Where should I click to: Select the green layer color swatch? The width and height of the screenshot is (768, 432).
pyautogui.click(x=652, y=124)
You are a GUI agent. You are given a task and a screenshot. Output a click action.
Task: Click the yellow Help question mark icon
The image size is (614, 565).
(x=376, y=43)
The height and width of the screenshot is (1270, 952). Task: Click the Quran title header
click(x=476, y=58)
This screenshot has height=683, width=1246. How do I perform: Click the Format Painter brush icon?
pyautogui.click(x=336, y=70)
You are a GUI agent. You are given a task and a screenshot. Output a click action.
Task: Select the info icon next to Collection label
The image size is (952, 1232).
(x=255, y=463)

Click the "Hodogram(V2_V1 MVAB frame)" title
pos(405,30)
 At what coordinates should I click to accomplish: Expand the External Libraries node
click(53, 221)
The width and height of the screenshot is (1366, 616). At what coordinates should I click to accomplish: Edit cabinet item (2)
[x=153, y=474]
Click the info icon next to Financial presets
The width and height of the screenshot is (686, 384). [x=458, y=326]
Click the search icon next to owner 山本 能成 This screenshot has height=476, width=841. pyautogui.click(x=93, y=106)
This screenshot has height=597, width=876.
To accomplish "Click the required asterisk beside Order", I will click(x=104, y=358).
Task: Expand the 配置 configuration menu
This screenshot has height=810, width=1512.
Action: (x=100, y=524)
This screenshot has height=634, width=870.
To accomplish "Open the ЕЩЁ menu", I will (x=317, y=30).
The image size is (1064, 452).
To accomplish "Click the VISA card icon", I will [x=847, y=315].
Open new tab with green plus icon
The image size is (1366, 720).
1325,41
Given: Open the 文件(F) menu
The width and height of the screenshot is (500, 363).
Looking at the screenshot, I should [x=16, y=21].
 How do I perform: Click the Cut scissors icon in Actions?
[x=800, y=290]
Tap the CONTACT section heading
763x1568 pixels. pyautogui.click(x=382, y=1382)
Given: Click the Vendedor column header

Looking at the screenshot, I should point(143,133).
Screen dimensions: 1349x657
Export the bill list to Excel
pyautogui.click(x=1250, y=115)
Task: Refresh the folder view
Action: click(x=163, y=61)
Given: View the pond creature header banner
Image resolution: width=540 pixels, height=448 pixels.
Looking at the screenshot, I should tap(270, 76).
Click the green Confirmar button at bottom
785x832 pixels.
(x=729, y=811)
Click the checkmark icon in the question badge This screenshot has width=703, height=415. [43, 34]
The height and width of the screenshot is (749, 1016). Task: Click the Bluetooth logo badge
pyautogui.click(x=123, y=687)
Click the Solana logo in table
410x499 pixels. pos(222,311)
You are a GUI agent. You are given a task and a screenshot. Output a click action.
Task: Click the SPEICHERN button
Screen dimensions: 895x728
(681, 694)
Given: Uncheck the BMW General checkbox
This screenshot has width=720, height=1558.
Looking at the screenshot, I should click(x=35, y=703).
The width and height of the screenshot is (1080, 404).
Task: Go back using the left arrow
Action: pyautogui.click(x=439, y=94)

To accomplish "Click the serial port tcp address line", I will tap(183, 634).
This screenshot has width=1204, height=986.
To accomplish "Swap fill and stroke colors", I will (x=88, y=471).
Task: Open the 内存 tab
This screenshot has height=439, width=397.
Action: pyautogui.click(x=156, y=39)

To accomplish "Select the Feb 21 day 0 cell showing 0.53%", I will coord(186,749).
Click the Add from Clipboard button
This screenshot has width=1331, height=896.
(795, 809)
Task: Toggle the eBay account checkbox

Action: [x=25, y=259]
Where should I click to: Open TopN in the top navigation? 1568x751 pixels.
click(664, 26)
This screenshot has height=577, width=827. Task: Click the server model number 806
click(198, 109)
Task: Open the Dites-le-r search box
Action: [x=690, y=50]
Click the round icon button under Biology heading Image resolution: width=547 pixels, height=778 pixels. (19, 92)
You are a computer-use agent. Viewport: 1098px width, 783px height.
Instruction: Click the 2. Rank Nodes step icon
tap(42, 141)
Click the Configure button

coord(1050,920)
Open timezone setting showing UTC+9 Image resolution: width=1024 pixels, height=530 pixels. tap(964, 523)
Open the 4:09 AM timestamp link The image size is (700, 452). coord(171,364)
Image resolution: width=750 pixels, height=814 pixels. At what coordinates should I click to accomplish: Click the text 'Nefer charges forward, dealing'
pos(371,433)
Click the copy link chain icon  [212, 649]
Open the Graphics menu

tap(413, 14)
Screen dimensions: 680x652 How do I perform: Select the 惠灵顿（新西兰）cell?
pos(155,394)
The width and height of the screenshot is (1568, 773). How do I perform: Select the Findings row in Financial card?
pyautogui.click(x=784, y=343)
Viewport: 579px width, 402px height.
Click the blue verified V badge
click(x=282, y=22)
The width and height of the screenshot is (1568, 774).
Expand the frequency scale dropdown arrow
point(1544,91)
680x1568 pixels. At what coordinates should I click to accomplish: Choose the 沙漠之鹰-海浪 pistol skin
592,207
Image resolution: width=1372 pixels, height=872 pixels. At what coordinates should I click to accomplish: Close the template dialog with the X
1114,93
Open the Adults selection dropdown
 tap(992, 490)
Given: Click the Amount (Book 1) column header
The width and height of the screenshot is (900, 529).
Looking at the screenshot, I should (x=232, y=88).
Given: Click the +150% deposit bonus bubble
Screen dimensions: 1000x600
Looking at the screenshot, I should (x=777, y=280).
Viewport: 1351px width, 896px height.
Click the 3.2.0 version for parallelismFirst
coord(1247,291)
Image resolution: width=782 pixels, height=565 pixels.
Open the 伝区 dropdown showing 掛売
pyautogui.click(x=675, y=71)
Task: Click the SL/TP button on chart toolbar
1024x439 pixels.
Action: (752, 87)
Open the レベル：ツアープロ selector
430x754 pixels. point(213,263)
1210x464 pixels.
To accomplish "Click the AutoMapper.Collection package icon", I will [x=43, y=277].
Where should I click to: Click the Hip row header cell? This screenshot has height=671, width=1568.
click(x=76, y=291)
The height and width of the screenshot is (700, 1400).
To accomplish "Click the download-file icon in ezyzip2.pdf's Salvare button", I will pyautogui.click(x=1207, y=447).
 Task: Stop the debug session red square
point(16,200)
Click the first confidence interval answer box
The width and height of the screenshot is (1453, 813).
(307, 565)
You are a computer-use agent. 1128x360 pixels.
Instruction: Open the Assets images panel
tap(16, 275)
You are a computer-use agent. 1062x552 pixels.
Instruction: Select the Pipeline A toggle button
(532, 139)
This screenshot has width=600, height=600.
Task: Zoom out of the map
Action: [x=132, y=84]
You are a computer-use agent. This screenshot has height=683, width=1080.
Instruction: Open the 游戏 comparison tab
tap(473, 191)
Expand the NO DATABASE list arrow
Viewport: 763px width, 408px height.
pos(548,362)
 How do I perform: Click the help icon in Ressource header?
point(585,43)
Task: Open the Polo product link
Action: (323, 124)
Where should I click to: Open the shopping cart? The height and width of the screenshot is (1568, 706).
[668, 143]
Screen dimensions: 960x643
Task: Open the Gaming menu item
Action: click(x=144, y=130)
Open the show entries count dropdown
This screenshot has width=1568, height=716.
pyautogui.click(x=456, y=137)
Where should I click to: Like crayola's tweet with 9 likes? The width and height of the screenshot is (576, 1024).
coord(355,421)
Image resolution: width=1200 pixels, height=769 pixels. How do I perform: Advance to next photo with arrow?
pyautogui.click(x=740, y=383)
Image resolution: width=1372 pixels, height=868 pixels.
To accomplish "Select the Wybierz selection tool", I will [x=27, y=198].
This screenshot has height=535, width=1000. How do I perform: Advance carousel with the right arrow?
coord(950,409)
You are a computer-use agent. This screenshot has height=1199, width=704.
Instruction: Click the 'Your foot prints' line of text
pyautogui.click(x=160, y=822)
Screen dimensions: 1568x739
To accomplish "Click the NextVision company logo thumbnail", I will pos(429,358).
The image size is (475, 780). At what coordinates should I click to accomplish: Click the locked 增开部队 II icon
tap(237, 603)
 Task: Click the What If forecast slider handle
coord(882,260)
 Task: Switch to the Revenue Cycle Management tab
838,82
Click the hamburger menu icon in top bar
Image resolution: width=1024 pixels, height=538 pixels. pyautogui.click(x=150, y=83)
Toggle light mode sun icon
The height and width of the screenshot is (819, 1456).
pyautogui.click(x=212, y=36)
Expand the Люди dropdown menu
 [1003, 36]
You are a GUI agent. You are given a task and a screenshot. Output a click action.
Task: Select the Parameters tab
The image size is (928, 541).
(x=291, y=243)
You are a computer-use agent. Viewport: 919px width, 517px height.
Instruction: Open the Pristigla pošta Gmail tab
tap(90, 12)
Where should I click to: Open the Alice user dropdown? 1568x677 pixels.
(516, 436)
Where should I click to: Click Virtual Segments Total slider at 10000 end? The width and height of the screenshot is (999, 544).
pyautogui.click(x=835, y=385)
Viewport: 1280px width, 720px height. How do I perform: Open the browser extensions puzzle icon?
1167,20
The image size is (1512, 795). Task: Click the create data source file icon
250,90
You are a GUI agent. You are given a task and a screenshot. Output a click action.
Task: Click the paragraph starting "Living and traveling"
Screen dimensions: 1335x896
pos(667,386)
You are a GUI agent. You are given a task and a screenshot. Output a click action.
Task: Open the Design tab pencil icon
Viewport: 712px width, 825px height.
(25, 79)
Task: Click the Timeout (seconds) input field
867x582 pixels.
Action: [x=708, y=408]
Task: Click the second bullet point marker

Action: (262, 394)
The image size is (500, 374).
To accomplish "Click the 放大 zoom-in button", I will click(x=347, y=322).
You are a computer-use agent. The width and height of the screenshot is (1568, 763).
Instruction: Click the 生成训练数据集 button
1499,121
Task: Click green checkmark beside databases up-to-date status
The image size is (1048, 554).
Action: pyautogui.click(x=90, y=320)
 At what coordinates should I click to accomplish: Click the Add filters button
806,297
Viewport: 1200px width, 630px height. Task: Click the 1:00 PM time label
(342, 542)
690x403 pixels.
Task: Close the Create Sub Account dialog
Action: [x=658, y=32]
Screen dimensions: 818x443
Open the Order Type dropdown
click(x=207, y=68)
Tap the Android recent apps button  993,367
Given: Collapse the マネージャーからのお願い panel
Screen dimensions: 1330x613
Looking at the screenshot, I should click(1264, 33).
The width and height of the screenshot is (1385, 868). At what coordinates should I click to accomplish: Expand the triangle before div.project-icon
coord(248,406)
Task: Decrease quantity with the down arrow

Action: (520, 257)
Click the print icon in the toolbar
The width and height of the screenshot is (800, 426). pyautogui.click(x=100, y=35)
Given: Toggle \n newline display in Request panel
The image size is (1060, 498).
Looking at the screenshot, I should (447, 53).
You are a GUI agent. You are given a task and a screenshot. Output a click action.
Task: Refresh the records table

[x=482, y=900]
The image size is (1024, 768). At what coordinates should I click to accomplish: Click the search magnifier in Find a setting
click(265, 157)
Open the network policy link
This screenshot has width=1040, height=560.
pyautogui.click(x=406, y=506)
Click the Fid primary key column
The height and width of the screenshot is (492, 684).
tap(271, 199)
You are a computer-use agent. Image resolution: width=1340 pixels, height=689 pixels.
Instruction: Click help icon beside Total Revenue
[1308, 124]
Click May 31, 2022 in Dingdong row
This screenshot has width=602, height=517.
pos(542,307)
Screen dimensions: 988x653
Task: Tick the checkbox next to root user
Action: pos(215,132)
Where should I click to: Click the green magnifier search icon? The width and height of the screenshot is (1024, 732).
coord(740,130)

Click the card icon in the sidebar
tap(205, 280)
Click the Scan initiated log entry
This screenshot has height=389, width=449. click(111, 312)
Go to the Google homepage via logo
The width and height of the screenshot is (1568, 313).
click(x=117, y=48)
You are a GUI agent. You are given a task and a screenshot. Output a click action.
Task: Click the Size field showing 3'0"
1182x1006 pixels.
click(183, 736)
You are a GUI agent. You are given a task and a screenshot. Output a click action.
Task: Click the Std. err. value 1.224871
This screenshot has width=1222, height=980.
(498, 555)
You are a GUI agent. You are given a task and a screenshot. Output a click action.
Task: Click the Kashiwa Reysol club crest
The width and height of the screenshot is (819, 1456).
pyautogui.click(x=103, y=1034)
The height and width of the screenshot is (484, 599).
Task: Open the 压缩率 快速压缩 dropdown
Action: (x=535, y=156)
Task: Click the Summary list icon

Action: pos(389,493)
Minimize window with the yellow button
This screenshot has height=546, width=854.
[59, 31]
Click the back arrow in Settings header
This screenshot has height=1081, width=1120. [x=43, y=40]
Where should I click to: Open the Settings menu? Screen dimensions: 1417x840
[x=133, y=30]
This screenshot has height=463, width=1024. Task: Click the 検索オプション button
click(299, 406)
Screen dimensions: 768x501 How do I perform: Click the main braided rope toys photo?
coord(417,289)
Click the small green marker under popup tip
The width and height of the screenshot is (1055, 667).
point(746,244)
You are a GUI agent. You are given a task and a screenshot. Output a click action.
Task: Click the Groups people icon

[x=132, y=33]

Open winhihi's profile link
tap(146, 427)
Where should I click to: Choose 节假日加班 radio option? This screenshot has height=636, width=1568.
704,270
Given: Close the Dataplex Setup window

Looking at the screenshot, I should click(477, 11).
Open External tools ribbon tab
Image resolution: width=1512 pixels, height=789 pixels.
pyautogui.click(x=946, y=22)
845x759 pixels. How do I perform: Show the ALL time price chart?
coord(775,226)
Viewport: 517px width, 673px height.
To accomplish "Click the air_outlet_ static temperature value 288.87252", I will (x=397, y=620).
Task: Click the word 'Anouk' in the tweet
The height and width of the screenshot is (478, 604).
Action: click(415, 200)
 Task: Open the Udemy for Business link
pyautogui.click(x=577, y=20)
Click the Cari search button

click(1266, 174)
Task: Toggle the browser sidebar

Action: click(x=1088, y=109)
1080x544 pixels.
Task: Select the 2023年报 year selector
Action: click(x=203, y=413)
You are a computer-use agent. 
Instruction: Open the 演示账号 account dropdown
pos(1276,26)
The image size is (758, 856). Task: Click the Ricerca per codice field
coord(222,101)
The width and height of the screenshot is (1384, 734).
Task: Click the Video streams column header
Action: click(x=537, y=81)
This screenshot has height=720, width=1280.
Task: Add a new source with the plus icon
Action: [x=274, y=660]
==================================================
* **Exercise**
The answer is the run of lines above from the line containing "Instruction: Click the 生成训练数据集 button" through the line containing "Open the network policy link", copied exactly and alone.

* **Solution to this exercise**
Instruction: Click the 生成训练数据集 button
1499,121
Task: Click green checkmark beside databases up-to-date status
The image size is (1048, 554).
Action: pyautogui.click(x=90, y=320)
 At what coordinates should I click to accomplish: Click the Add filters button
806,297
Viewport: 1200px width, 630px height. Task: Click the 1:00 PM time label
(342, 542)
690x403 pixels.
Task: Close the Create Sub Account dialog
Action: [x=658, y=32]
Screen dimensions: 818x443
Open the Order Type dropdown
click(x=207, y=68)
Tap the Android recent apps button  993,367
Given: Collapse the マネージャーからのお願い panel
Screen dimensions: 1330x613
Looking at the screenshot, I should click(1264, 33).
The width and height of the screenshot is (1385, 868). At what coordinates should I click to accomplish: Expand the triangle before div.project-icon
coord(248,406)
Task: Decrease quantity with the down arrow

Action: (520, 257)
Click the print icon in the toolbar
The width and height of the screenshot is (800, 426). pyautogui.click(x=100, y=35)
Given: Toggle \n newline display in Request panel
The image size is (1060, 498).
Looking at the screenshot, I should (447, 53).
You are a GUI agent. You are given a task and a screenshot. Output a click action.
Task: Refresh the records table

[x=482, y=900]
The image size is (1024, 768). At what coordinates should I click to accomplish: Click the search magnifier in Find a setting
click(265, 157)
Open the network policy link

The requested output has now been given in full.